Similarly, Spain has tackled exposure risks through advertising curbs. Its Royal Decree banned gambling ads during key hours, disallowed influencer endorsements, and prohibited aggressive new-player promotions; actions that led to a ~55% fall in new account sign-ups. Australia further employs a consumer-empowerment strategy via BetStop, a unified self-exclusion register that allows individuals to bar themselves from all licensed online wagering with a single step.

Designing a Balanced Framework for India

India’s path should avoid the extremes of unchecked expansion and outright prohibition. Instead, a calibrated licensing-and-regulation model can safeguard citizens while fostering a responsible industry.

The foundation must be a licensing regime with rigorous vetting of operators, mandatory KYC/AML compliance, and real-time financial reporting. Germany’s LUGAS system offers a blueprint that India could follow. We could create a centralised registry, linked to Aadhaar-based KYC, to monitor player deposits across platforms and flag excessive or suspicious activity.

Deposit and stake limits should mirror international practices but be tailored to local realities. The UK’s age-based stake caps (£5 for adults, £2 for younger players) could inspire similar differentiated caps in India, while Germany’s monthly deposit ceiling (€1,000, with affordability-based exceptions) can be adapted into rupee terms, supported by affordability checks tied to income disclosures. A Spain-style stake-per-spin cap and mandatory “cooling-off” pauses between high-frequency bets would further curb impulsive play.

Consumer protection tools must empower individuals and families. Australia’s BetStop demonstrates the utility of a single-step self-exclusion register; in India, this could be integrated with Aadhaar to block access across all licensed operators. Singapore’s model of family-initiated exclusion is also worth adopting, allowing relatives to request suspensions for at-risk players. Also, a ban on credit-based play is essential to prevent debt spirals. The advertising ban in the current bill should continue, as it prevents celebrity engagement and curbs predatory promotion

Finally, revenues from licensed operators must be ring-fenced for public good: funding mental health services, addiction helplines, and research. Meanwhile, esports and social games should be actively promoted as engines of digital literacy, recreation, and global sporting recognition.
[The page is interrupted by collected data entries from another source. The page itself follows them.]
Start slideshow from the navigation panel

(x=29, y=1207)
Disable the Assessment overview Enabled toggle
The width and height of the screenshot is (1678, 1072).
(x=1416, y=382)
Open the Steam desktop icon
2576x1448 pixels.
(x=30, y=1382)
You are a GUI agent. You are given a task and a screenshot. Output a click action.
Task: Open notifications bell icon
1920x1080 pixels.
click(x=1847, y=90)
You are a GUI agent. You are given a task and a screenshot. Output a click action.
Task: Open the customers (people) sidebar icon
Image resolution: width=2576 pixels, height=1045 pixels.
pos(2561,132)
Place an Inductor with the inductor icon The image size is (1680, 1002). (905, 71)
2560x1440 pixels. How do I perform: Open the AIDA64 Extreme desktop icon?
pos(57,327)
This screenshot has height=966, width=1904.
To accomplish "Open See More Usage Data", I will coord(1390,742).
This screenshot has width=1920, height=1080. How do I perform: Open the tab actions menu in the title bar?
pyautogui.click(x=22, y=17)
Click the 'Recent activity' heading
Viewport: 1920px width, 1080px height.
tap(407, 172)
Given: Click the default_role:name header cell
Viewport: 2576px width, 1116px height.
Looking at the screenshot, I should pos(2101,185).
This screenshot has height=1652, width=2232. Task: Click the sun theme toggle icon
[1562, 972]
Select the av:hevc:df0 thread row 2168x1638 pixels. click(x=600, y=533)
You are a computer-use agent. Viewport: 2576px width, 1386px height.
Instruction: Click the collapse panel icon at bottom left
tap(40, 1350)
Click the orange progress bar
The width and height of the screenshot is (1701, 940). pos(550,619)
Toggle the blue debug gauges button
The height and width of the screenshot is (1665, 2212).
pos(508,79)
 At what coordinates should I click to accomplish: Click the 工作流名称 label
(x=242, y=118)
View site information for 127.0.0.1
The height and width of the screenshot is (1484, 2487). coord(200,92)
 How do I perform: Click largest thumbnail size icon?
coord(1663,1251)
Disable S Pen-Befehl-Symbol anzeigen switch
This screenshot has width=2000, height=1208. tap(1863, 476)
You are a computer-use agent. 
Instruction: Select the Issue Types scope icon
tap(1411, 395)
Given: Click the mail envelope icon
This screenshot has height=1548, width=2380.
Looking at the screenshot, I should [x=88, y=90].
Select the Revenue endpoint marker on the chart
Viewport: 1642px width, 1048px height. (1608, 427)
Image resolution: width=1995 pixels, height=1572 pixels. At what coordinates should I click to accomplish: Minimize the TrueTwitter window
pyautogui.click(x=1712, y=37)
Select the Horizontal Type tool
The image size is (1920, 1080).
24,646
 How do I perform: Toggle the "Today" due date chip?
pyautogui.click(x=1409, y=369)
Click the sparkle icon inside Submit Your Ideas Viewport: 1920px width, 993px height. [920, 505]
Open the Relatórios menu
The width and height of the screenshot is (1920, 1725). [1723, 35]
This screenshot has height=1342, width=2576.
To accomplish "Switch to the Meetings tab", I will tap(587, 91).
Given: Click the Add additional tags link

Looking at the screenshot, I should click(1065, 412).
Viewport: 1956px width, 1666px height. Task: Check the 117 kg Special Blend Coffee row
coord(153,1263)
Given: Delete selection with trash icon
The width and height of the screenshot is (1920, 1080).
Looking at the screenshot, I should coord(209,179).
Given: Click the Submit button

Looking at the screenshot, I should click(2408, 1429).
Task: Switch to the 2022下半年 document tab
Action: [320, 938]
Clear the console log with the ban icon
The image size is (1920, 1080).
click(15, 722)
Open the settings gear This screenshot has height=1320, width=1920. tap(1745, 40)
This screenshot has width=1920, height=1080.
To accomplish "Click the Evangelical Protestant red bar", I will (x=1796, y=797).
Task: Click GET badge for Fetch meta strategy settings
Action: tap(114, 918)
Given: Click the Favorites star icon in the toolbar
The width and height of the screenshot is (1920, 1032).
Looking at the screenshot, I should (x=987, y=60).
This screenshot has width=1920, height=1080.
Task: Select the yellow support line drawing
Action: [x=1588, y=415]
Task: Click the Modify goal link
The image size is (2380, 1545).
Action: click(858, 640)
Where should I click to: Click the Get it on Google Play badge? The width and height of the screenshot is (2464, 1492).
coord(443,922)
A dedicated regulator should oversee licensing, compliance, and continuous rule updates, ensuring India’s framework evolves with technology. By combining the UK’s stake caps, Germany’s monitoring, Spain’s ad curbs, Australia’s self-exclusion, and Singapore’s family protections, India can replace prohibition with a transparent, responsible, and growth-oriented model.

Conclusion

India’s online gaming dilemma lies not in choosing between growth and protection, but in designing regulation that achieves both. A blanket ban may offer short-term relief but risks long-term harm by driving players offshore and stifling innovation. A balanced framework anchored in licensing, deposit limits, self-exclusion, credit bans, and advertising curbs, while nurturing e-sports and social gaming, can safeguard vulnerable users and harness the sector’s economic value. By adopting global best practices and tailoring them to local realities, India has the opportunity to build a transparent, responsible, and sustainable online gaming ecosystem.